What to produce:
Starting at the first line below, copy through to the last line exactly.

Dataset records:

[Start of section]

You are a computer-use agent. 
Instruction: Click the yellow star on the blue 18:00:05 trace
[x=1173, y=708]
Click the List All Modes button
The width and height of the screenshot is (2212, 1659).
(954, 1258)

[End of section]

Response area:
You are a computer-use agent. 
Instruction: Click the yellow star on the blue 18:00:05 trace
[x=1173, y=708]
Click the List All Modes button
The width and height of the screenshot is (2212, 1659).
(954, 1258)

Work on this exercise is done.